[[ DATA FOR THE TASK, beginning ]]
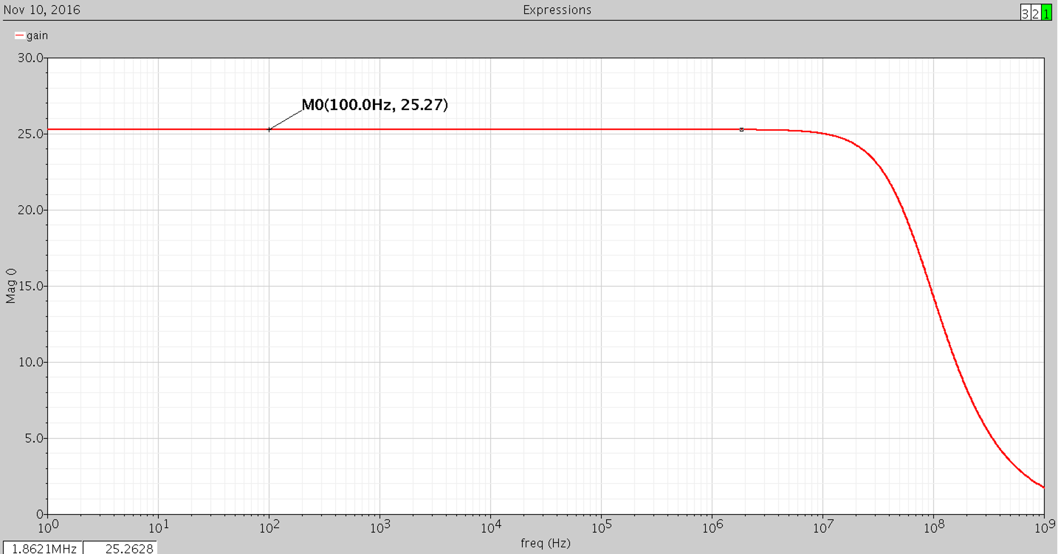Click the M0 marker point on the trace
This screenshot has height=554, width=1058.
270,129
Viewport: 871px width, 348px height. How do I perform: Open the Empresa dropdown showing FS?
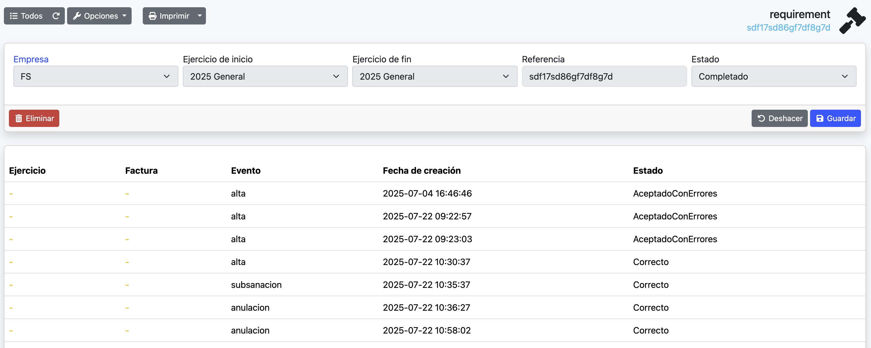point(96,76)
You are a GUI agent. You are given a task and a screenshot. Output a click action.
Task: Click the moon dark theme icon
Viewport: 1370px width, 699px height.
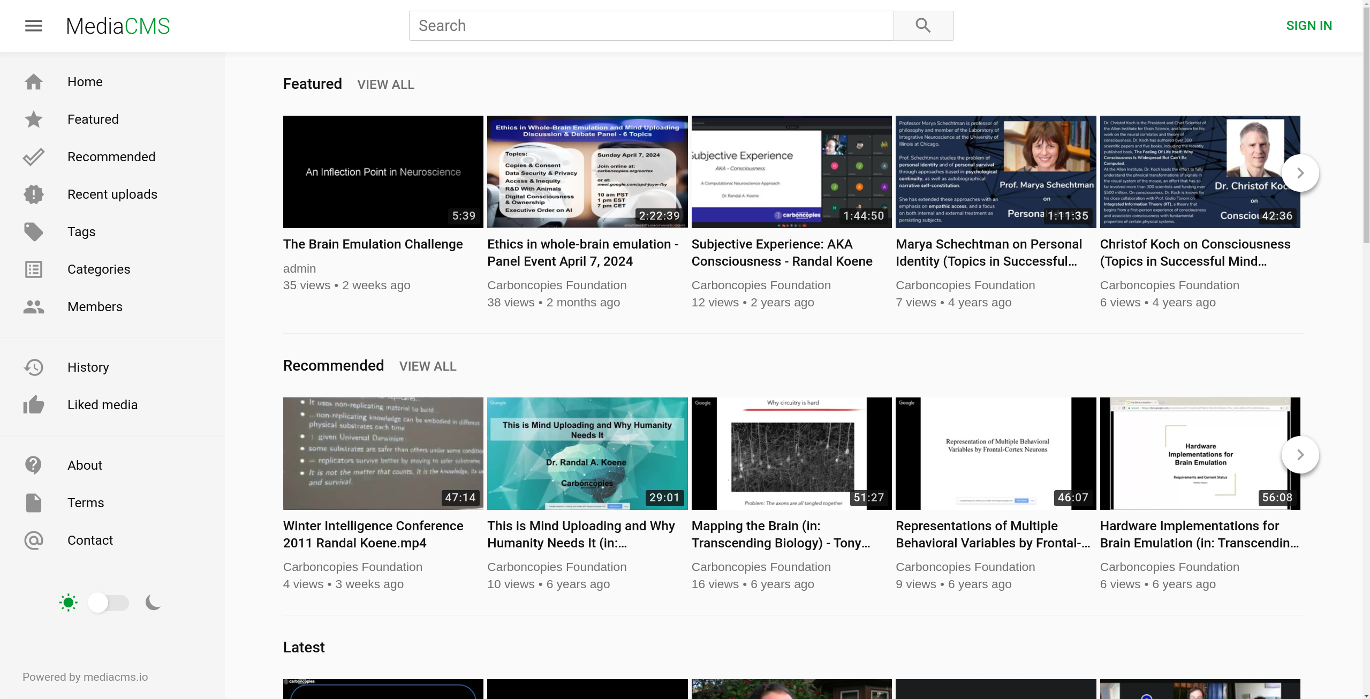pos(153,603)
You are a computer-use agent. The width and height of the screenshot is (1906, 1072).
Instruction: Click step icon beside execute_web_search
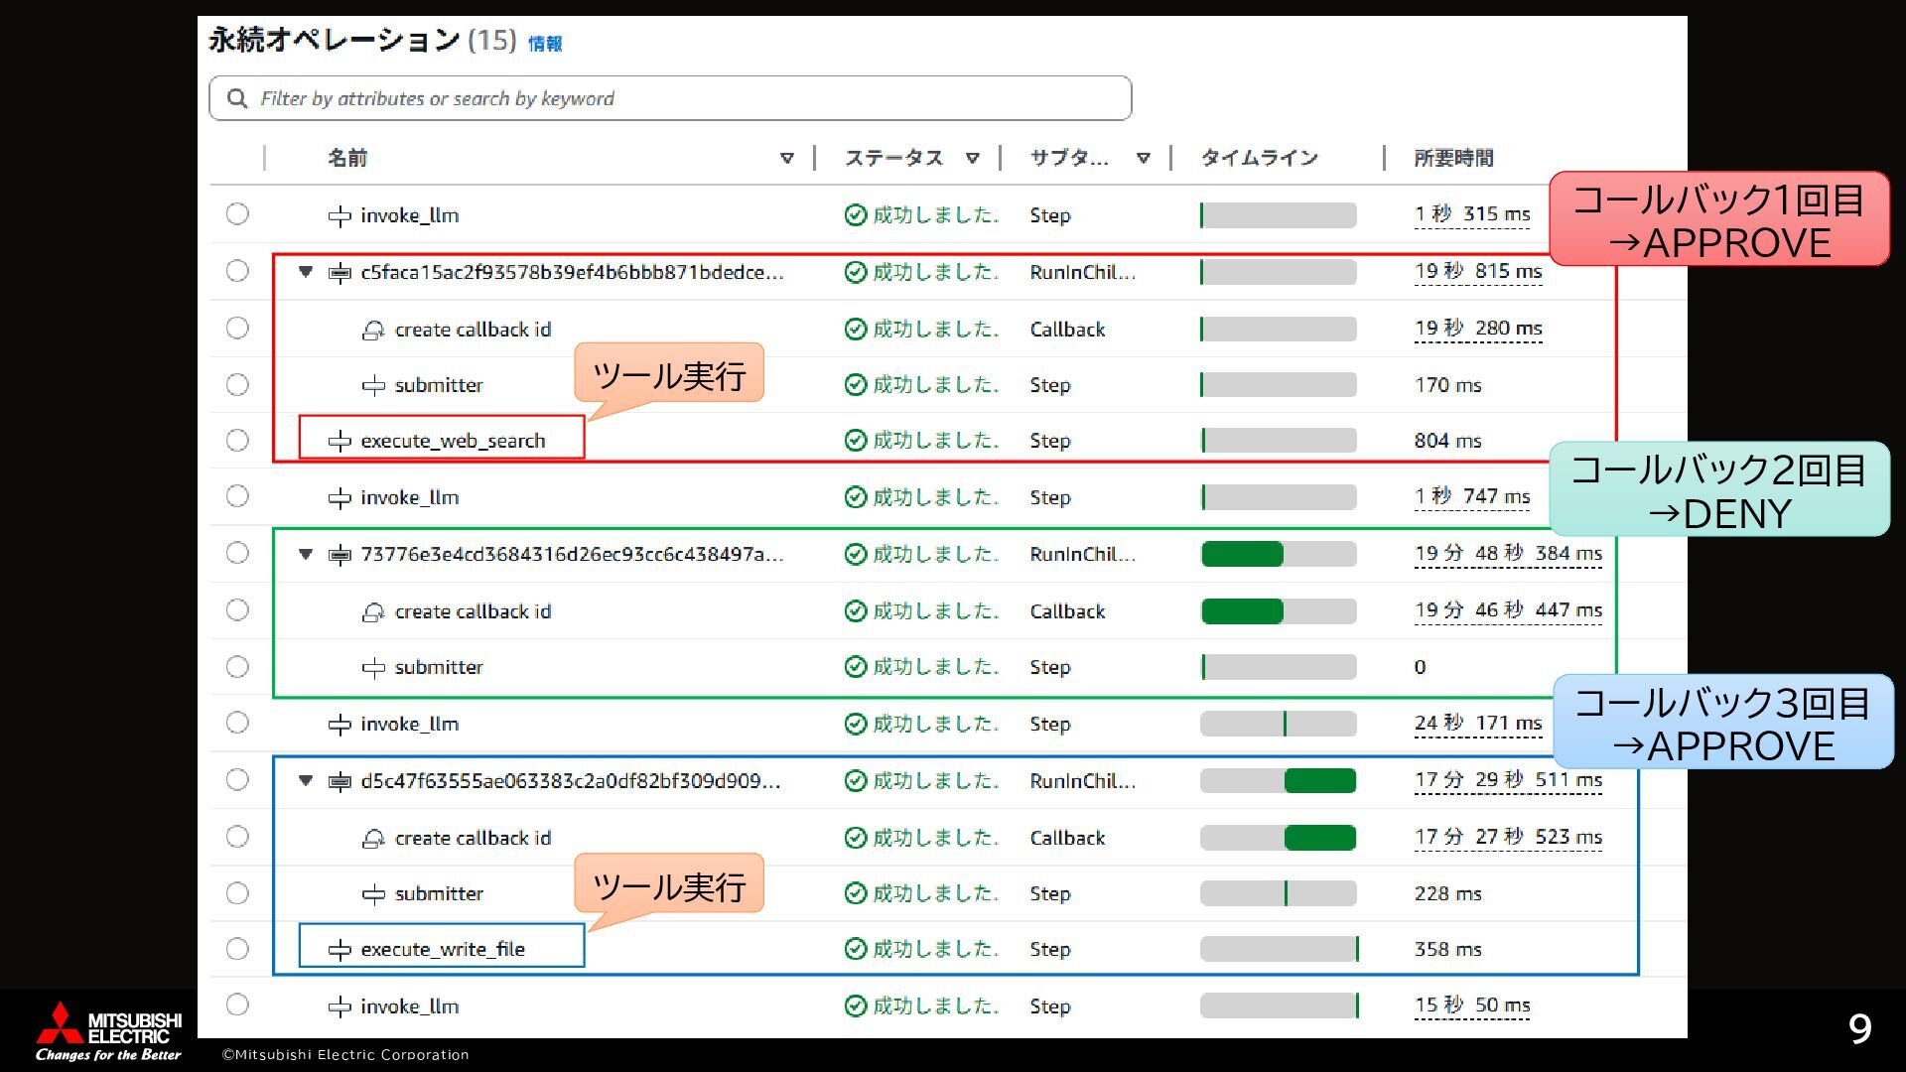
[[ DATA FOR THE TASK, end ]]
## TASK REQUIREMENTS
Beginning with the line that contains "You are a GUI" and ending with the last line of the data, restate each line word for word. Exclude the pictures.

## EXERCISE SOLUTION
You are a GUI agent. You are given a task and a screenshot. Output a click action.
Task: Click the moon dark theme icon
Viewport: 1370px width, 699px height.
pos(153,603)
You are a computer-use agent. The width and height of the screenshot is (1906, 1072).
Instruction: Click step icon beside execute_web_search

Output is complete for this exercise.